§ **Texte fourni**:
::::

Ce mercredi 12 février, le pape François a publié l’exhortation apostolique « Querida Amazonia » (« Chère Amazonie« ). Ce document, très attendu, présente une synthèse des travaux du synode sur l’Amazonie, qui s’est tenu à Rome en octobre 2019. Le pape y exprime quatre « rêves » pour cette région du monde, en proie à un drame écologique mais également humain.

Querida Amazonia, au peuple de dieu et à toutes les personnes de bonne volonté
Dans l’introduction à cette exhortation apostolique post-synodale, qui est adressée au « Peuple de Dieu et à toutes les personnes de bonne volonté » sous forme de lettre, le pape François renvoie d’emblée au Document final publié en conclusion du synode sur l’Amazonie, qui s’est déroulé à Rome du 6 au 27 octobre 2019. Le pape déclare ne pas vouloir « remplacer » ni « répéter » ce document – intitulé « Amazonie: nouveaux chemins pour l’Eglise et pour une écologie intégrale » – , mais le « présenter« , invitant à le « lire intégralement« .

::::

§ **Consignes**:
• a. Résumez plus brièvement le paragraphe du texte sur « Querida Amazonia » qui commence par « Dans l’introduction à cette exhortation », en conservant ses faits essentiels.
• b. Poursuivez le texte sur « Querida Amazonia » à partir de sa dernière phrase.

§ **Matériel fourni**:

::::

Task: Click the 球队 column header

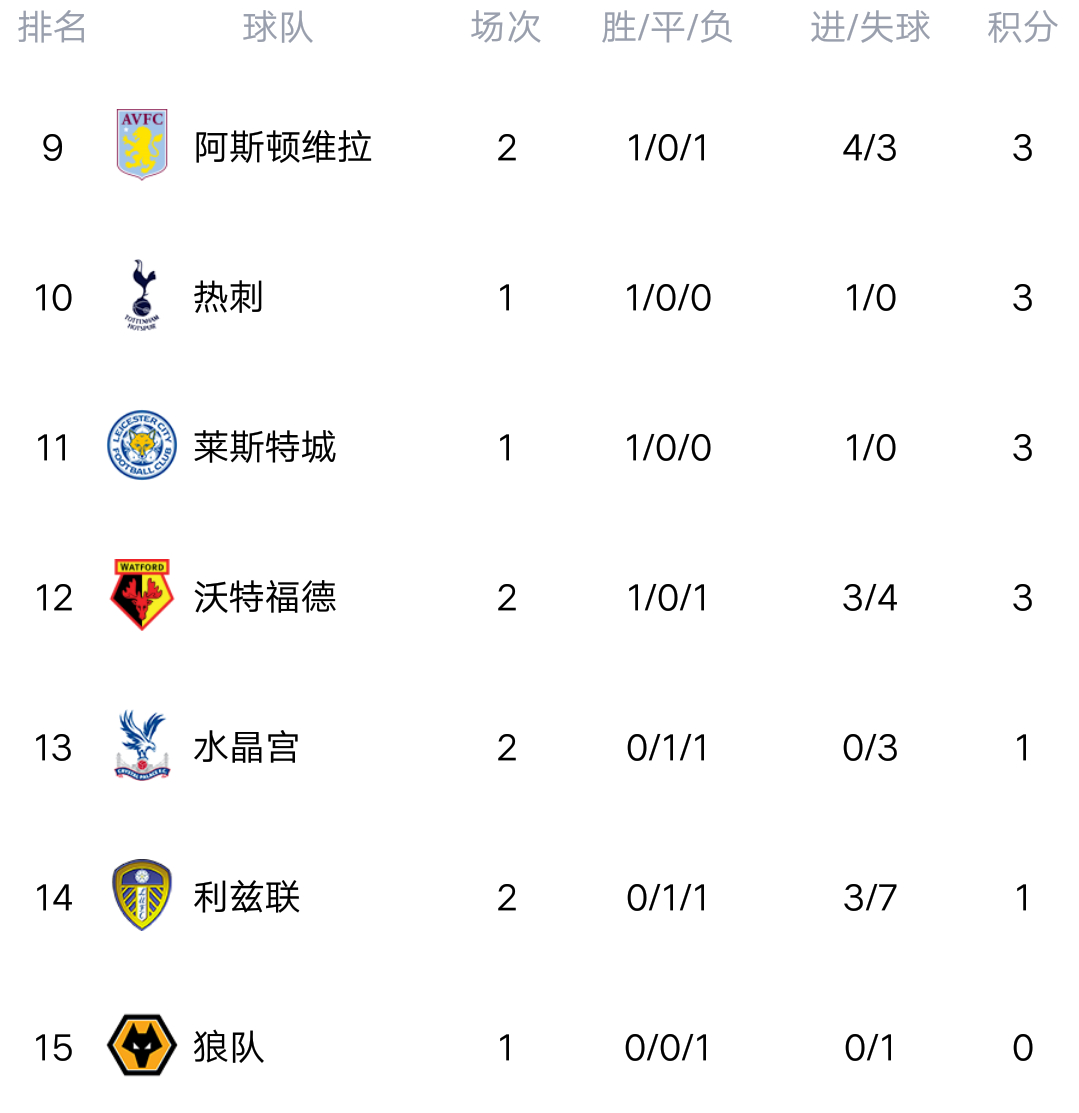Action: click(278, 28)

::::

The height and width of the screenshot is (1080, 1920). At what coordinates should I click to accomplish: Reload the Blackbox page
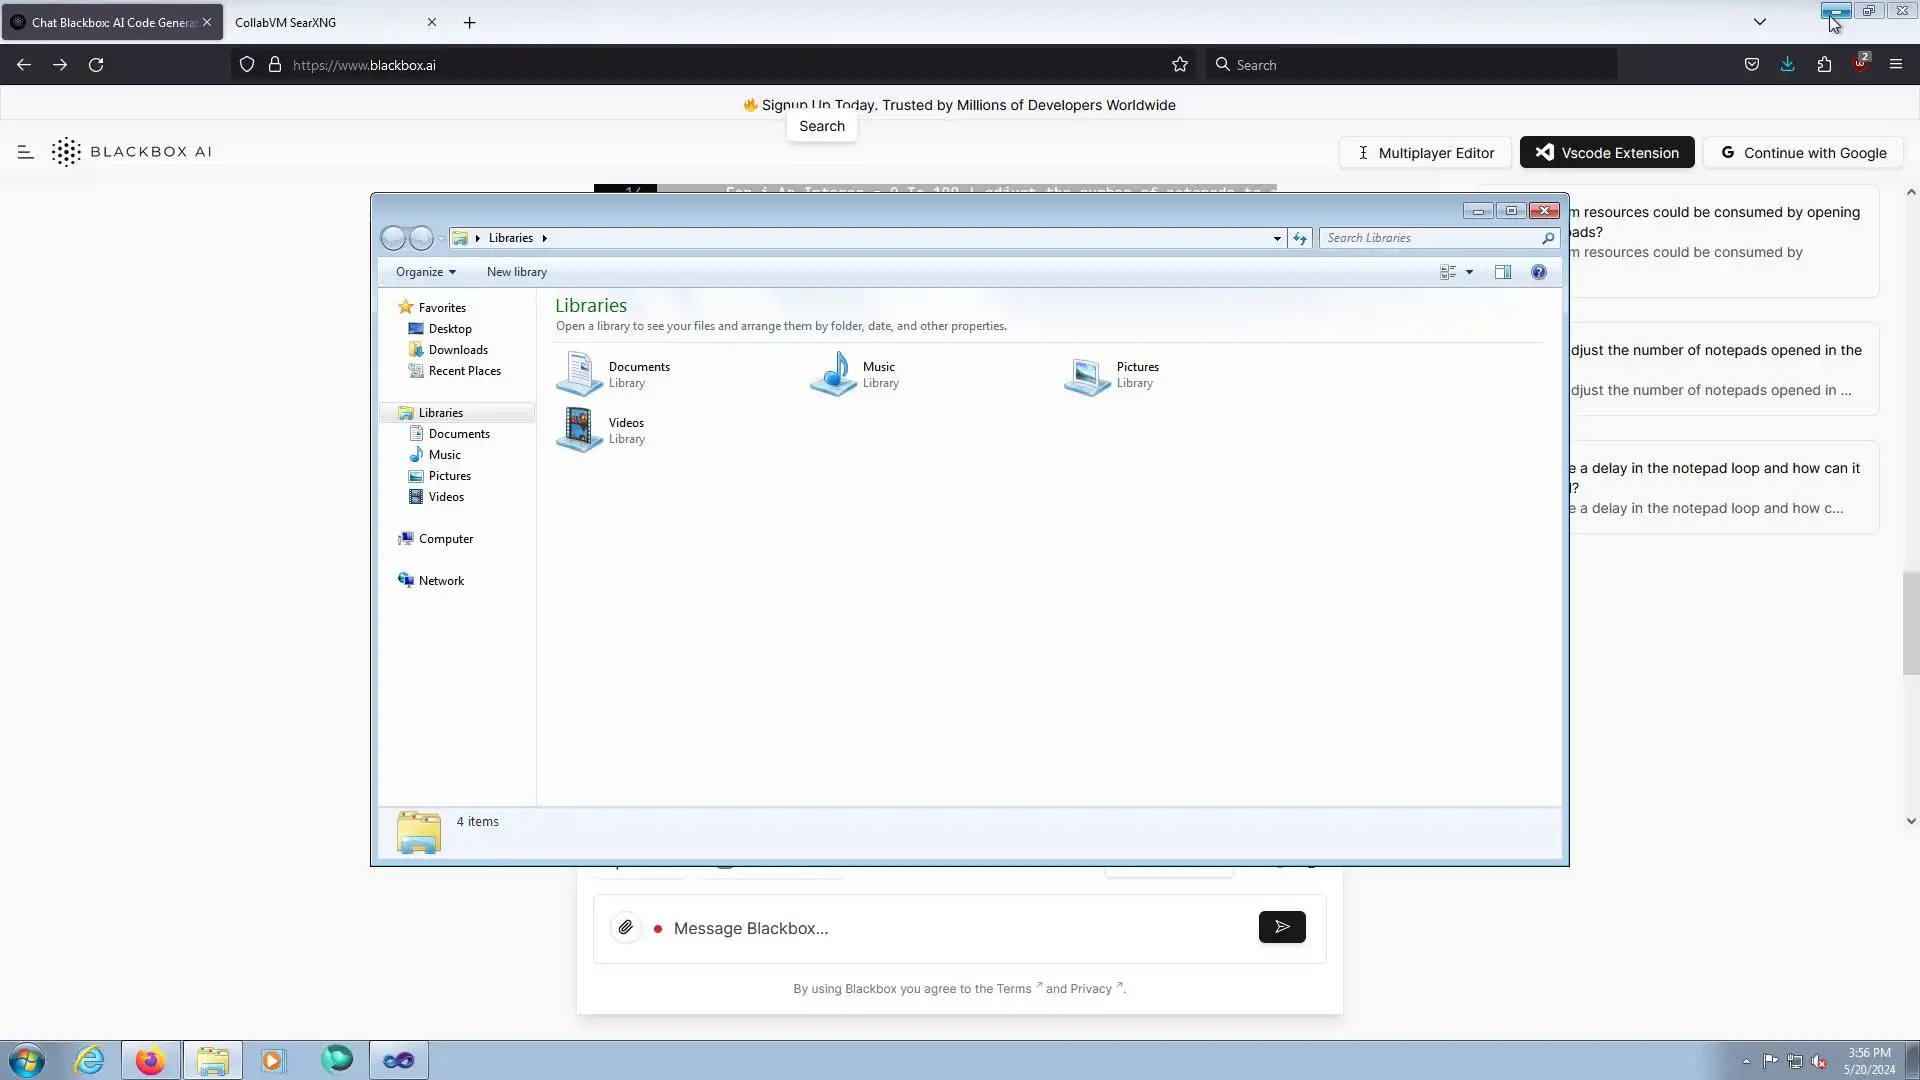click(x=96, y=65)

::::

§ **Réponses par consigne**:
• a. Dans l’introduction, rédigée sous forme de lettre au « Peuple de Dieu et à toutes les personnes de bonne volonté », le pape François renvoie au Document final du synode sur l’Amazonie (Rome, 6-27 octobre 2019), intitulé « Amazonie : nouveaux chemins pour l’Eglise et pour une écologie intégrale ». Il ne veut ni le remplacer ni le répéter, mais le présenter, et invite à le lire intégralement.

• b.
Ce faisant, François donne un statut inédit à ce type de document. Traditionnellement, les travaux d’un synode (qui réunit un certain nombre d’évêques autour d’une question d’intérêt général pour l’Eglise) ont pour but d’informer et de conseiller le pape qui, à partir de cette consultation, donne certaines orientations fondamentales pour l’Eglise universelle, ou des Eglises particulières. Mais ici, le pape donne un statut quasi-officiel à ce Document final, confirmant ainsi la « conversion synodale » de l’Eglise: le pape ne décide pas seul, mais avec toute l’Eglise qui, collégialement, avec la participation du Peuple de Dieu, s’engage dans la construction de l’Eglise et relève les défis qui se présentent à elle.
Querida Amazonia, quatre rêves pour l’Amazonie
Dans « Querida Amazonia », le pape François partage quatre rêves à l’endroit de l’Amazonie: un rêve social, un rêve culturel, un rêve écologique et un rêve ecclésial – les quatre étant intimement liés.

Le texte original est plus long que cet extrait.